British-bred Thoroughbred racehorse

Dunkirk (1957 - 27 December 1965) was a British Thoroughbred racehorse. He won nine of his eighteen races over fences including a 20-length victory in the 1965 Two-Mile Champion Chase at the Cheltenham Festival. The following season he died in the King George VI Chase. He was owned by Bill Whitbread and trained by Peter Cazalet.

==Background==
Dunkirk was a brown gelding foaled in 1957. He was sired by Domaha, a son of Vatout. Dunkirk's dam was Tolldown, a daughter of Davy Jones. Davy Jones ran out at the final fence of the 1936 Grand National when in a clear lead. Dunkirk was trained by Peter Cazalet.

==Racing career==
Dunkirk raced in novice chases during the 1963/64 National Hunt season.
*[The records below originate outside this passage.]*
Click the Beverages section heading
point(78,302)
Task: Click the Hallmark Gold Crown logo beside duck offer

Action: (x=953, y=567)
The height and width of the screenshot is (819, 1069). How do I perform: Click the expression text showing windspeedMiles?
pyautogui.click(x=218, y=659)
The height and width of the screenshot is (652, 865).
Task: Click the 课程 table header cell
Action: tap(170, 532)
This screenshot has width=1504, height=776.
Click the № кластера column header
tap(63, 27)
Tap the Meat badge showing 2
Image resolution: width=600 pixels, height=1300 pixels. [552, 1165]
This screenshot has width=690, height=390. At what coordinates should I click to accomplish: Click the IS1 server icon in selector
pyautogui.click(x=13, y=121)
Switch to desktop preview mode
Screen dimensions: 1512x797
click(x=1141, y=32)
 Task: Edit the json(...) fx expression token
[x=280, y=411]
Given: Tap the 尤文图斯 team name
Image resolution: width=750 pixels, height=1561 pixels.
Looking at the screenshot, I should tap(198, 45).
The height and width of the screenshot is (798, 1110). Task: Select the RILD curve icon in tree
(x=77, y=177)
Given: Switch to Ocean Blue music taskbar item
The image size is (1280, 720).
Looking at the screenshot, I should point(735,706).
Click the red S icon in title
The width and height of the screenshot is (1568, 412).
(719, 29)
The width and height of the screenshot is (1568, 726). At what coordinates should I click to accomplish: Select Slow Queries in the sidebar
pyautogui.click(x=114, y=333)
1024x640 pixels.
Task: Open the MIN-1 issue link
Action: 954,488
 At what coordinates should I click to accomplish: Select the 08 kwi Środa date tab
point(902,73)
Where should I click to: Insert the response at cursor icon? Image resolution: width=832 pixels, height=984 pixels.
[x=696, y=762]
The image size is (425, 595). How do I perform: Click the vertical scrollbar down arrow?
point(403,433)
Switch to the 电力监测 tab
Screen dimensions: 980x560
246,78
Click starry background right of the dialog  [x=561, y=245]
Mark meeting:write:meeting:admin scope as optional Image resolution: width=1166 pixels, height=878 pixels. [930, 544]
After leading much of the race, he was beaten by Buona Notte in the Henry VIII Novices' Chase at Sandown Park, finishing as the runner-up. At the Cheltenham Festival, Dunkirk ran in the Cotswold Chase. He fell at the penultimate fence, and the race was won by Greektown.

The following season, he ran unsuccessfully over two and a half miles before being dropped back to two miles to win the Newbury Spring Chase. He then won the National Hunt Two-Mile Champion Chase at Cheltenham, beating second-placed Greektown by 20 lengths in a field that also included Ben Stack, who won the race the previous year.

Dunkirk started the 1965/66 season by beating Mill House by 15 lengths to win the two-mile Frogmore Chase at Ascot. He followed this victory up by winning the Mackeson Gold Cup, despite carrying top weight of 12 stone 7 pounds. In the King George VI Chase, he was well clear of the field when he started to slow, allowing Arkle to gain on him. Dunkirk crashed through a fence while Arkle was trying to match strides with him. He broke his neck in the fall, but a vet's report stated that he had suffered from the equine flu and his lungs were full of blood; therefore, he was dying before he took off at that final fence. In total, he won nine of his eighteen races over fences. Among his other wins was the 1964 Calor Gas Chase.

Timeform rate Dunkirk as one of the best National Hunt horses ever, with a rating of 186.